Removing techbarriers in Uganda

Nieuws | de redactie
10 maart 2015 | Abdul Busuulwa was born blind in Uganda and lost his mother when he was four. Now, he earns his doctoral degree at the UTwente for studying the accessiblity of mobiles phones and computer for the blind and partially sighted. “My PhD path was an exceedingly challening period, but I made it.”

Busuulwa, raised by his grandmother and, later, assisted by his eldest brother, threw himself into his studies with support from the Ugandan government. Now he is celebrating his promotion at the University of Twente, a rare perforrmance for a blind man. “I am probably one of the first two blind Ugandans to obtain a doctorate.”

A wonderful experience

Abdul Busuulwa hopes his PhD will help him open doors for many blind Ugandans and that the use of IT will further their work, studies and careers. Busuulwa received a scholarship that enabled him to live in the Netherlands for three years and carry out his research in coöperation with supervisor Jon Lovett. “Supervising Adbul was a wonderful experience,” Lovett says. “I have learned a great deal about the barriers blind people in developing countries face.”

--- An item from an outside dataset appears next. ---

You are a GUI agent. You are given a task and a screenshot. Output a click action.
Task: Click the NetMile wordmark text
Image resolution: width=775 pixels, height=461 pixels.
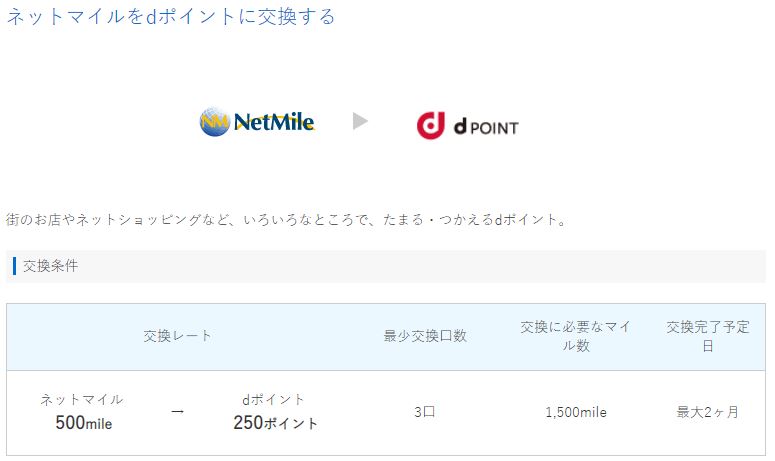[x=274, y=122]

Mobile telephones, the internet and computers all need supporting technology to enable blind people to use them. Screen readers that convert written tekst into speech, or braille reading lines for completely blind people. Busuulwa found that currently, many websites are difficult to use because of bad design.

Social justice in Uganda

In Uganda, few people make use of this supporting technology as they can’t afford it or are unaware of its existence. “My research focuses on finding out why people in Uganda do not work with supporting technology and what I can do to promote its use”, Busuulwa explains. “Without this technology, blind people miss out on a great many opportunities in today’s information society.”

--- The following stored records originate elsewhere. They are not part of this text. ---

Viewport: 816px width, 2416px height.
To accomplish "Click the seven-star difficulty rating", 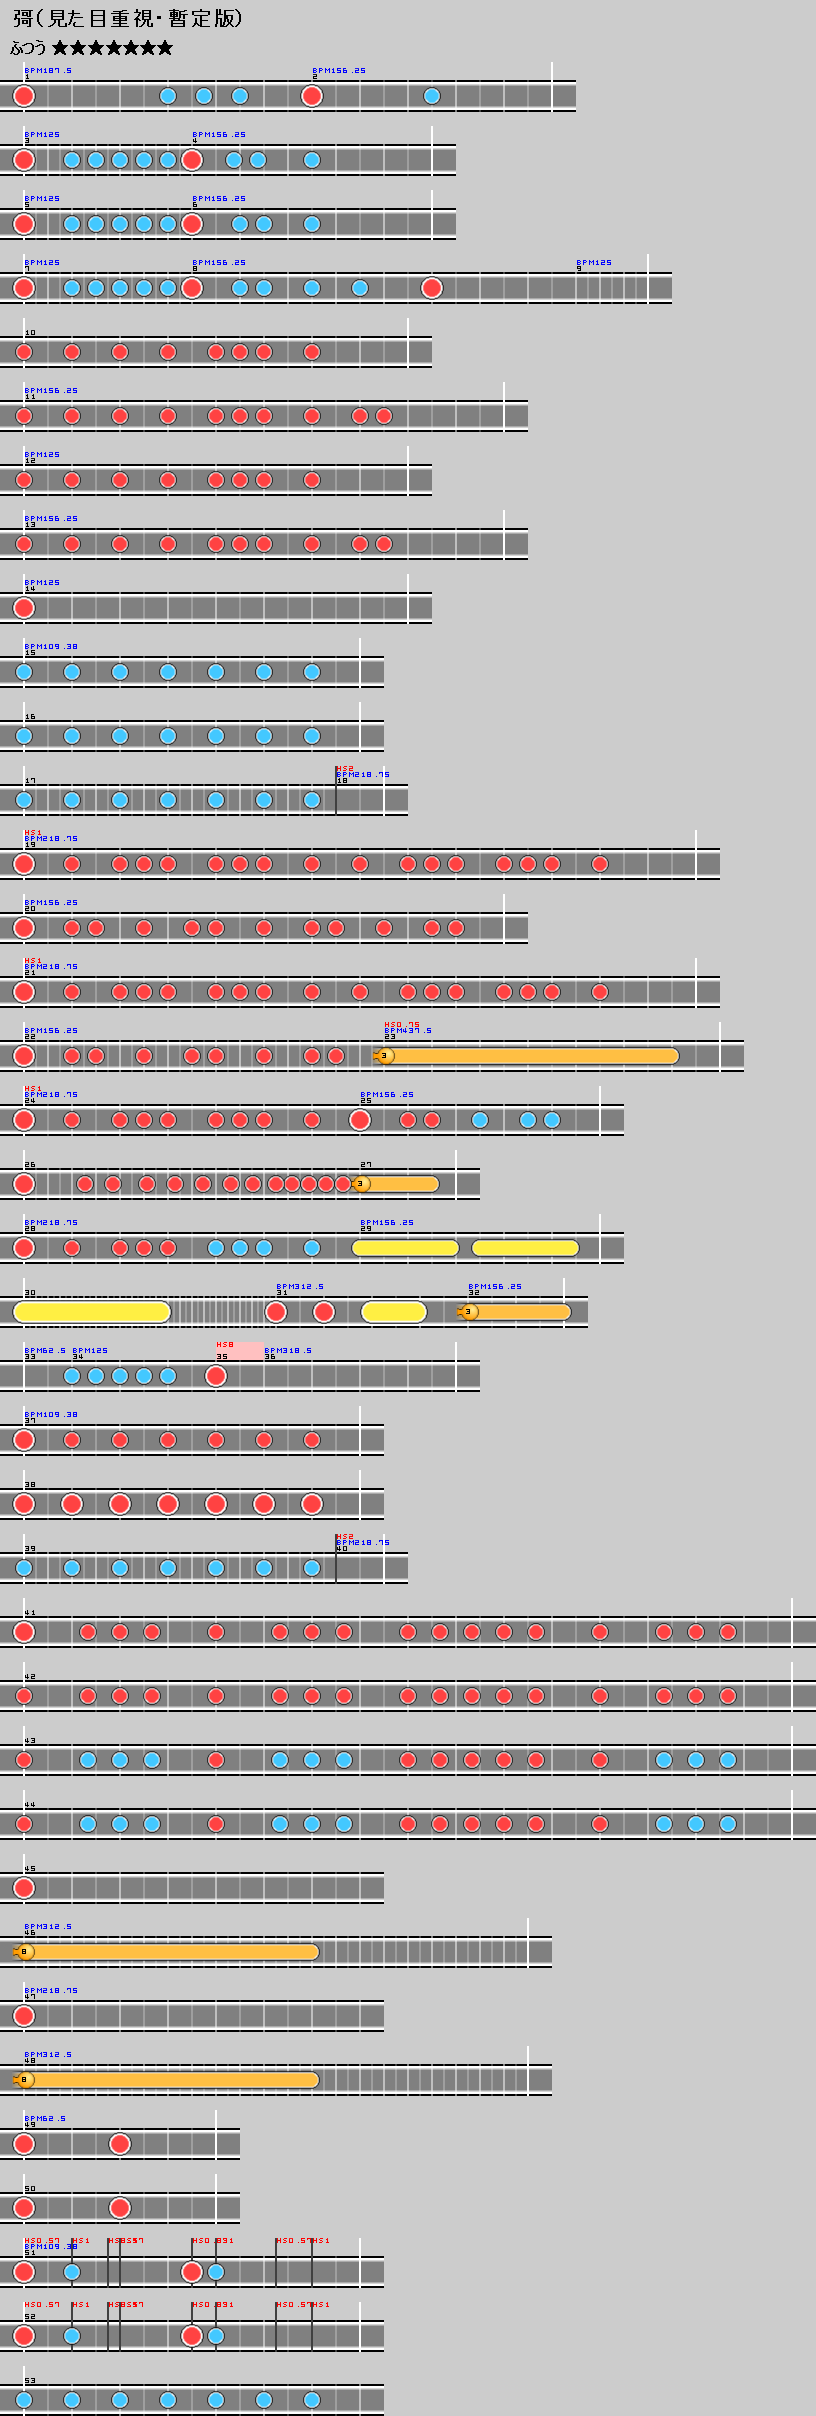I will click(112, 48).
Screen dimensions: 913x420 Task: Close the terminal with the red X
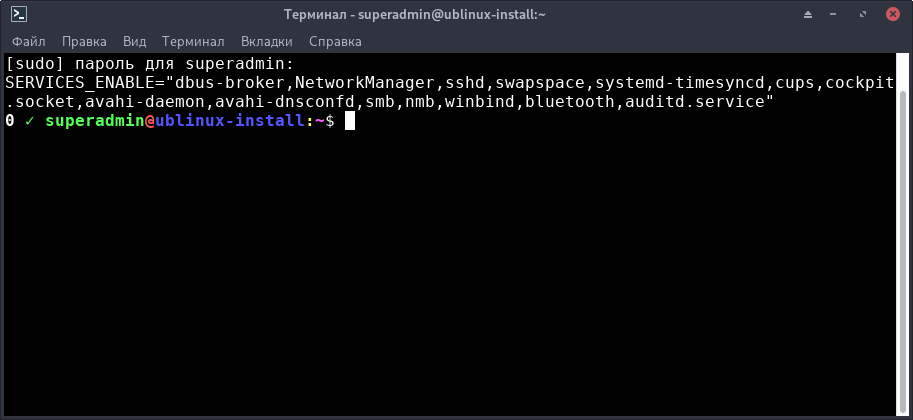[x=894, y=15]
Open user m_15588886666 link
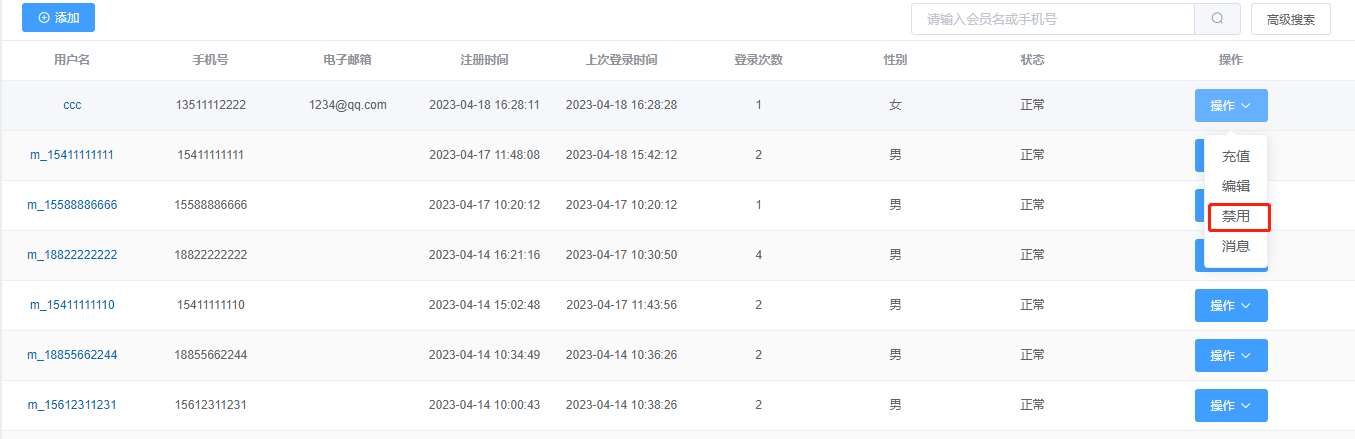 point(72,205)
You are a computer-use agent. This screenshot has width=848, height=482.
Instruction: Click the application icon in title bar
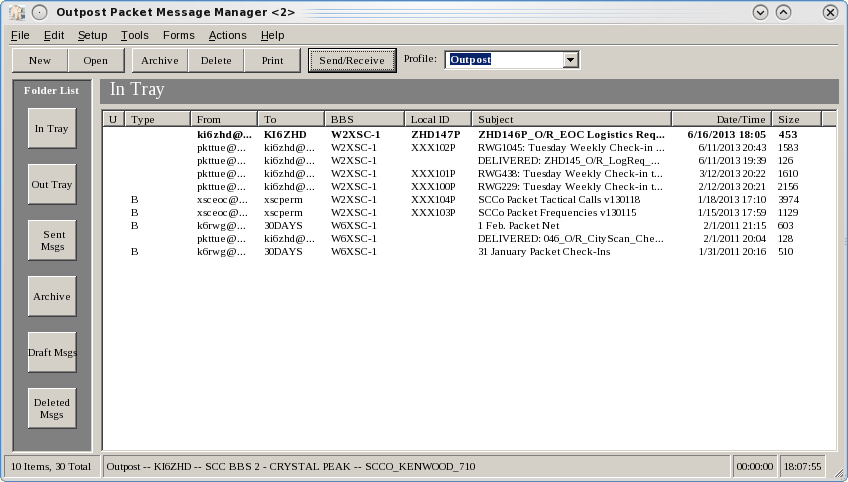[16, 13]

For Busuulwa, the aim of his research is social justice. “In a digitizing world everyone must be able to improve themselves, including the blind and partially sighted.” Busuulwa sees that email and e-learning for example have tremendous promise when supporting technology give the blind the opportunity to use them.

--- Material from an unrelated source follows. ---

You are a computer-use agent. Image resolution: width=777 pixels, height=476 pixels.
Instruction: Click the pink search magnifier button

An active policy against digital divide

Abdul Busuulwa analysed barriers to the inclusion of visually impaired people in Uganda’s digital revolution at three levels: disability, personal and social. “Those questioned often did not know where to buy supporting technologies. Moreover, many were unaware of the cheaper alternatives. On a personal level, barriers to acquiring IT materials and digital skills explain why the visually impaired make such limited use of IT.”

At the policy level, Uganda pays insufficient attention to the digital needs of the visually impaired, Busuulwa sees. “Internet costs are too high for many of them, since they are often unemployed. Nevertheless, Uganda is pursuing an active policy against the digital divide, for example, by introducing the basic right to computer equipment (in 2004). However, this right does not apply to software licences, whereas it is the licences for supporting software that should be making IT affordable for visually impaired people.”